Chattanooga is not alone in its efforts to tackle extremism. After the Charlottesville rally, more than 325 mayors signed the Anti-Defamation League’s Mayors’ Compact to Combat Hate, Extremism and Bigotry, according to Ethan Ashley, state and local advocacy director for the ADL.
In November 2018, civic leaders in Berkeley, California and more than a dozen cities and counties in the Bay Area held a United Against Hate Week.
“All of these cities, and their city leaders, are thinking about proactive ways to showcase to their citizenry that hate, bigotry and discrimination is not tolerated and we’re going to work and be innovative and creative and proactive about fighting it,” Ashley told Courthouse News.

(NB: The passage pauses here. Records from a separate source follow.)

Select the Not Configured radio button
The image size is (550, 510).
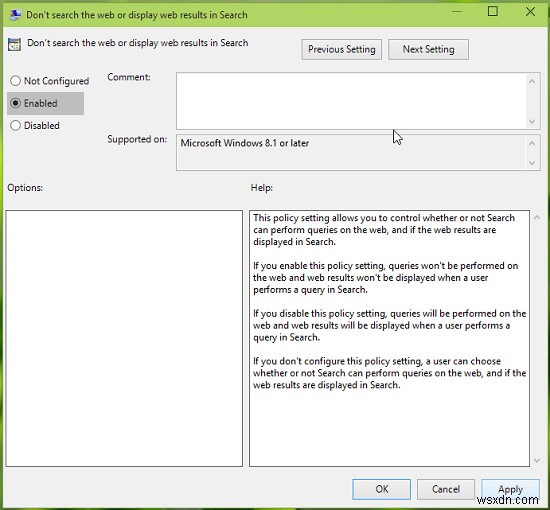(x=15, y=81)
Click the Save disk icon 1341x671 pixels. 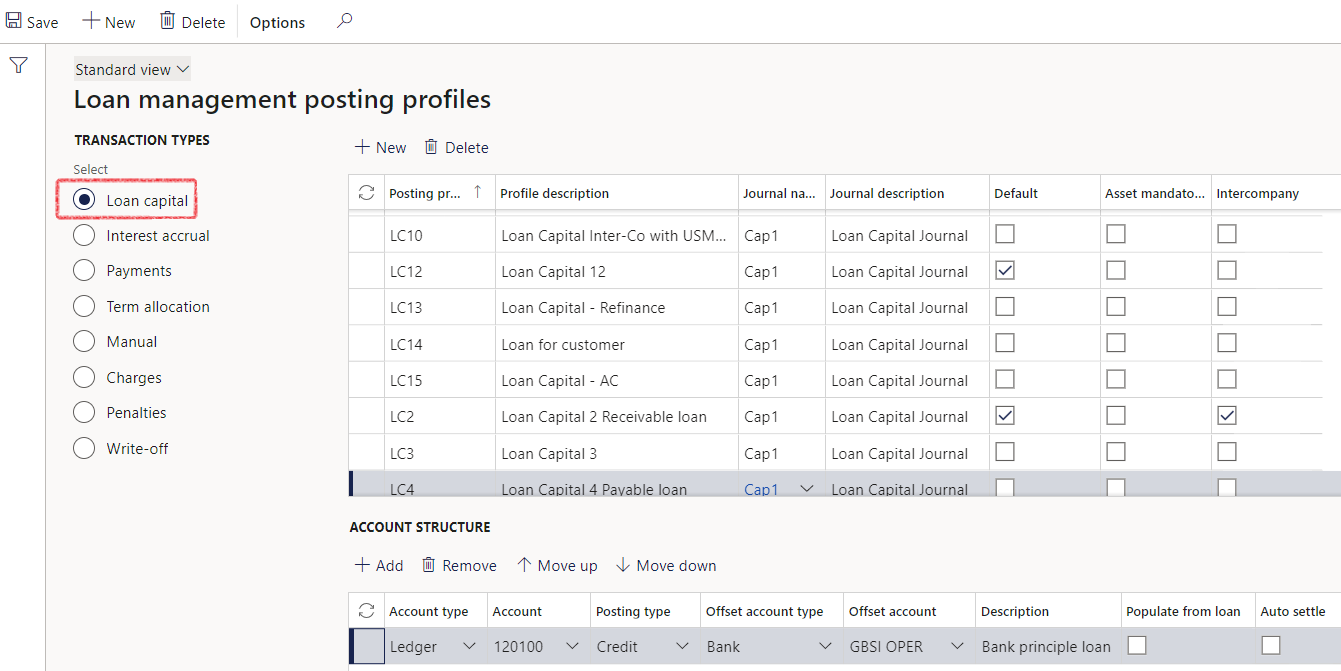pyautogui.click(x=14, y=21)
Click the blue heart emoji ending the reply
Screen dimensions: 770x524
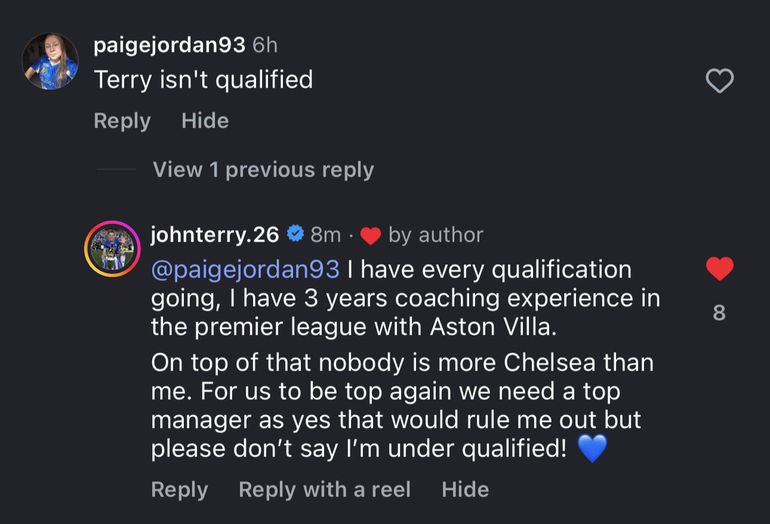point(592,449)
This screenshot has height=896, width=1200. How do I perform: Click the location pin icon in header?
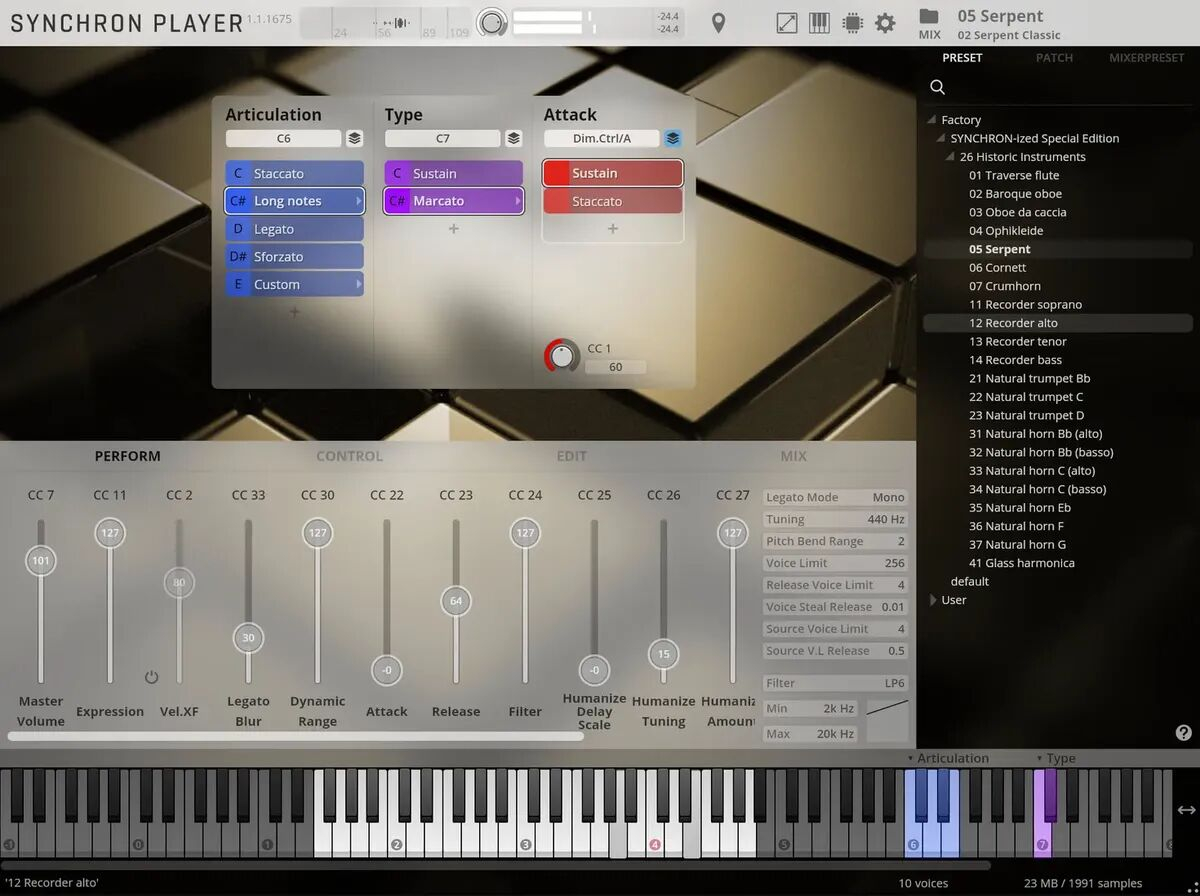(718, 23)
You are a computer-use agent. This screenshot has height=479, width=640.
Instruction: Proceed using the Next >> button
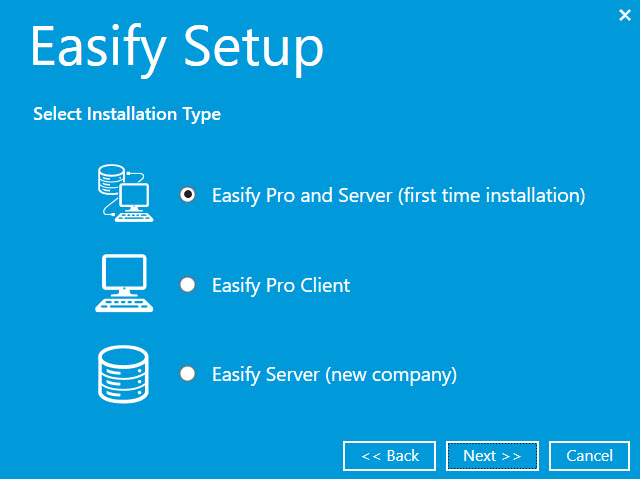pos(492,456)
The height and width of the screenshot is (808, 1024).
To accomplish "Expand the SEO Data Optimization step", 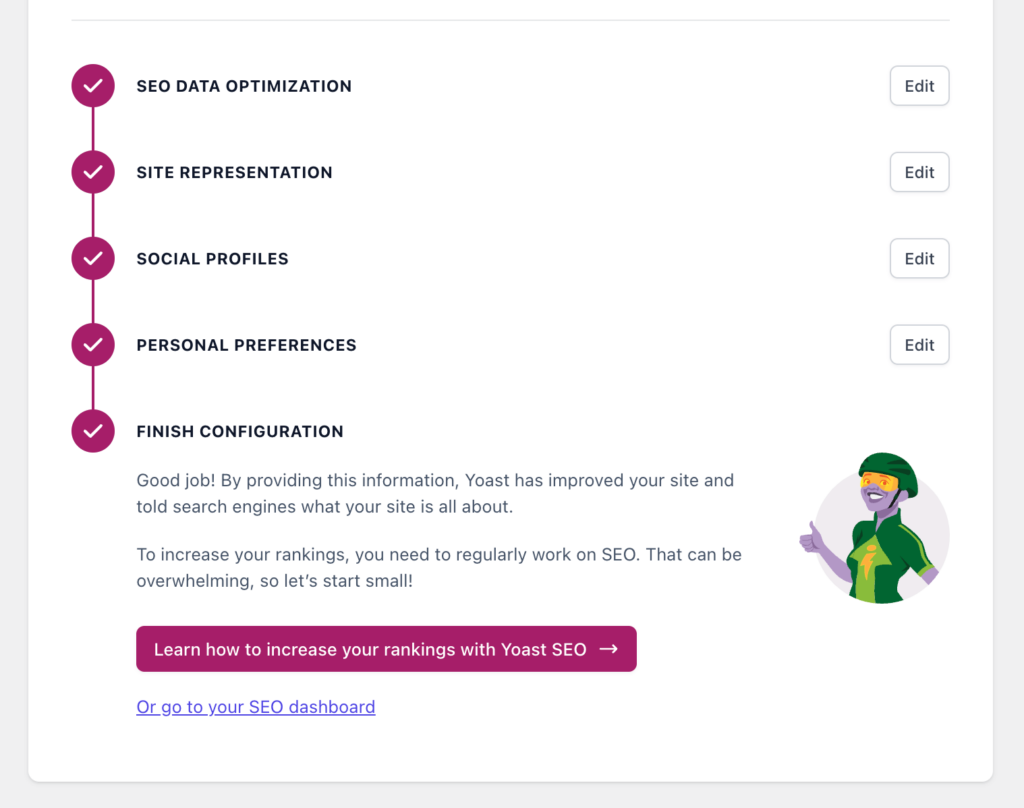I will pos(244,86).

Charleston, South Carolina passed a hate crime ordinance in November because the state — one of five in the nation — does not have a hate crime law on its books, according to Shelley Rose, deputy regional director for ADL in the greater Atlanta area.
Rose spoke to the Chattanooga council as it held its first meeting in mid-October to explain the state of extremism in the area.
Rose is working in Georgia — which also does not have a hate crime law — to persuade cities around Atlanta to pass their own hate crime ordinances.
What Chattanooga started, Rose said, is “the kind of thing we’d love to see more cities do.”
In 2017, the Chattanooga Police Department reported to the FBI that four hate crimes occurred in the city — three apparently motivated by race and one by sexual orientation. The Chattanooga State Community College also reported one suspected hate crime motivated by race. And the Hamilton County Sheriff’s Office told the FBI three suspected hate crimes occurred in its jurisdiction in 2017.
The year before, Chattanooga reported three hate crimes to the FBI while the sheriff’s office reported 10.
In October 2016, according to incident reports obtained through a records request from the Hamilton County Sheriff’s Office, a student at Ooltewah High School called three black students a racial slur and tied a string into a small noose.
A sheriff’s officer responded to a call in March 2016 after the Old Rugged Cross Baptist Church discovered sayings “Love Satan” and “666” spray-painted on the outside of its building.
Alison Lebovitz, co-chair of the Council Against Hate, sees the council’s effort as one against “indifference and inaction.”
The goal of the Council Against Hate goes beyond responding to hate crimes in Chattanooga, Lebovitz said. It’s to change the way the community speaks about and regards marginalized groups.
“We feel like once a hate crime has been perpetrated, we’re too late,” Lebovitz said.